GridSite Learning Center

Thesis

"Just don't connect it to the Internet" is no longer a security strategy—it's a nostalgia pose. Modern facilities depend on remote monitoring, cloud analytics, remote firmware distribution, and third-party operations. Meanwhile, the gear itself now ships with management radios (BLE, Wi-Fi, sometimes LTE) and soft controllers that beg to be administered. Real security comes from architecture and governance, not from hope. This article lays out a pragmatic, operator-first model for protecting critical infrastructure—data halls, substations, micro-grids, campus plants—when remote connectivity is required and attack surfaces are everywhere.

1) Why "air-gap" is a myth (and what replaces it)

Air-gaps fail in practice because business needs sneak around them: a vendor arrives with a laptop and a 4G dongle, a UPS exposes Bluetooth for commissioning, a BMS uploads logs to a cloud portal, or an engineer plugs a jump drive into a PLC. And even if you perfectly air-gapped the process network, physical and wireless entry points remain: roll-up doors, badge readers, tailgate risks, BLE maintenance radios.

The modern replacement for air-gap is intentional connectivity: explicit paths, strong identity, least privilege, constant verification, and controlled failure modes. In short: Zero Trust for facilities.

2) Treat every manageable thing as part of the security estate

If a device can be configured, it must be governed. That includes the obvious (switchgear relays, UPS, PDUs, chillers, fire panels) and the "IT-adjacent" (switches, access points, cameras, badge readers, intercoms, out-of-band modems), plus the forgotten bits (environmental sensors, smart breakers, rooftop antennas). Put them all in one authoritative inventory with:

Unique ID (serial + logical name), physical location, owner, and criticality.
Management interfaces and media (Ethernet mgmt port, serial console, BLE, Wi-Fi, vendor cloud).
Auth method (local accounts, x.509, API tokens), firmware version, SBOM where possible.
Baseline configuration reference and last compliance date.

No inventory, no control.

3) Network architecture: segment like you mean it

Design three distinct planes, each with its own security policy:

OT Plane (Process)

Controllers, sensors, drives, safety systems. No direct internet. Only whitelisted east–west and north–south paths to the fabric plane.

Fabric Plane (Management)

Brokers, gateways, jump hosts, API connectors, logging and monitoring collectors. Only plane allowed to egress to internet, and only to allow-listed FQDNs.

Enterprise/Internet Plane

User endpoints, SaaS access, general IT.

Enforce separation with VRFs/VLANs and default-deny ACLs between planes. Where feasible, deploy data diodes / one-way gateways for high-consequence zones (e.g., process → analytics). Use 802.1X on switching to bind ports to identity and posture; unmanaged serial links terminate on hardened terminal servers in the fabric plane.

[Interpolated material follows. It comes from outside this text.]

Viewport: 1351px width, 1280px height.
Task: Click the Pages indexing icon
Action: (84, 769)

4) Identity and access: strong by default, temporary by design

For humans:

SSO with MFA, device posture checks, and privileged access management (PAM) for anything that can change the state of the facility. Elevation is just-in-time (minutes to hours), recorded, and revoked automatically. Adopt hardware-backed MFA wherever practical.

For devices and services:

Mutual TLS with device identities (x.509 or equivalent), short-lived tokens for APIs, and narrow scopes. No shared local accounts; if a vendor demands one, escrow it in PAM and rotate it after use.

Lifecycle:

SCIM or an equivalent process ensures joiners/movers/leavers de-provision cleanly across all platforms—including vendor clouds and field devices.

5) Wired, wireless, and "accidental RF"

You'll find wireless management where you least expect it: BLE on UPS and PDUs, Wi-Fi on cameras and access points, sometimes LoRa/900 MHz on meters. The rules:

Disable radios post-commission where possible, or move them to "pairing only" with physical presence.
If a radio must remain active, fence it: dedicated SSIDs, 802.1X/EAP-TLS, hidden behind a RF-isolated cabinet if practical.
Treat BLE keys and Wi-Fi PSKs as secrets with rotation and audit.
Scan the RF environment quarterly; if you discover undocumented beacons, treat it as a security event.

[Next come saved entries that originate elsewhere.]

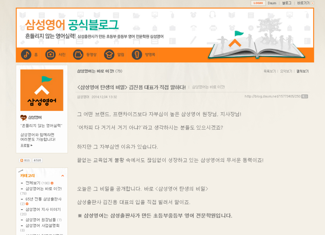Click the video camera 동영상 icon

pos(78,55)
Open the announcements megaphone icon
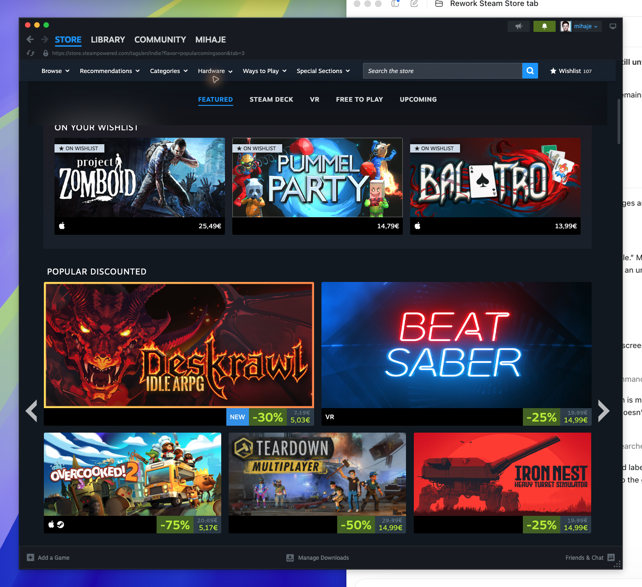 [519, 26]
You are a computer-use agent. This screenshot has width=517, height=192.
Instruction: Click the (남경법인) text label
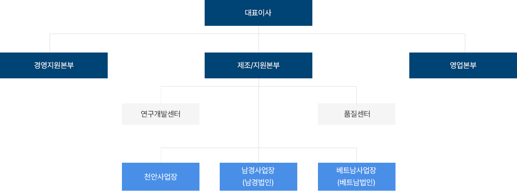coord(258,182)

6) Cloud is not the enemy—opaque cloud is

Remote analytics, central orchestration, and 24×7 managed operations are only realistic with cloud. The question is which cloud services and how they are run. Require, at minimum:

Security Posture

SOC 2 Type II and/or ISO/IEC 27001 certification in scope for the exact services you will consume (not a company-wide marketing badge). Ask for the report, not the logo.

Supplier Transparency

Up-to-date subprocessor list, data flow diagrams, data residency options.

Operational Controls

Formal incident response, regular third-party penetration testing, vulnerability disclosure/bug bounty, encryption at rest and in transit, customer-managed key options where needed.

Access Discipline

Support for SSO, SCIM, RBAC/ABAC, API tokens with scopes and expirations, per-tenant isolation controls.

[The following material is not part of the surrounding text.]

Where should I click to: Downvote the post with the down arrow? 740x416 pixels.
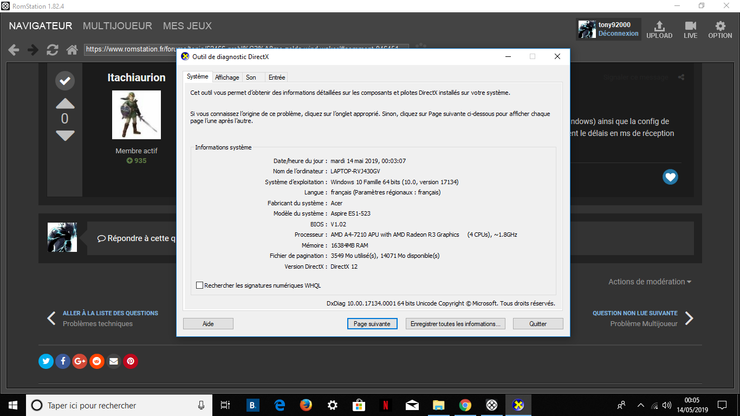(x=65, y=135)
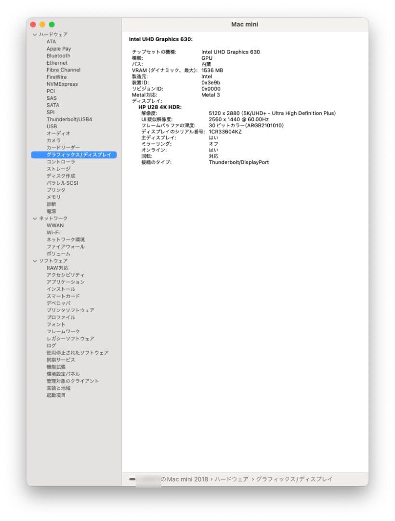
Task: Collapse the ハードウェア section in the sidebar
Action: point(34,34)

7) Configuration baselines and patch hygiene (the unsexy win)

Define golden configs for each device class (NTP/NTS, syslog/SNMP targets, allowed ciphers, login banners, failed-login lockouts, TLS only, BLE/Wi-Fi off unless required).

Enforce with configuration management as code; detect drift in hours, not quarters.

Patch on a rhythm: small and frequent beats big and rare. Maintain a pre-prod bench (spares or virtual twins) to burn in firmware before you touch production.

Keep a known-good image and an offline recovery path; never depend on the vendor cloud to recover a bricked controller.

8) Telemetry, detection, and evidence

You cannot defend what you cannot see. Stream device telemetry, events, and commands into a single, typed bus (MQTT, Syslog, OT-aware IDS) and project the essentials into your SIEM and time-series systems. Normalize around a fixed schema: timestamps, device identity, severity, correlation IDs. Build detections for the real attack paths:

New management radio appears; BLE pairing outside maintenance window.
Controller config drift; unsigned firmware attempted; abnormal coils/points toggled.
East–west traffic from OT plane to Internet plane; unexpected DNS.
Unusual badge patterns at high-security doors paired with reader disable events.

Retain enough detail to reconstruct incidents—config versions, session recordings, camera bookmarks for physical alarms—but prune aggressively elsewhere to control cost.

9) Remote access that fails safely

Design remote access so that losing it degrades you to safe local control, not to panic:

A hardened bastion is the single external entry, with MFA and PAM, into the fabric plane. No direct inbound to OT.
Out-of-band path (e.g., LTE) exists for break-glass but is locked behind the same controls and is off by default.
If the vendor cloud is unavailable, local operators can maintain safe operations using cached credentials, local policies, and store-and-forward telemetry.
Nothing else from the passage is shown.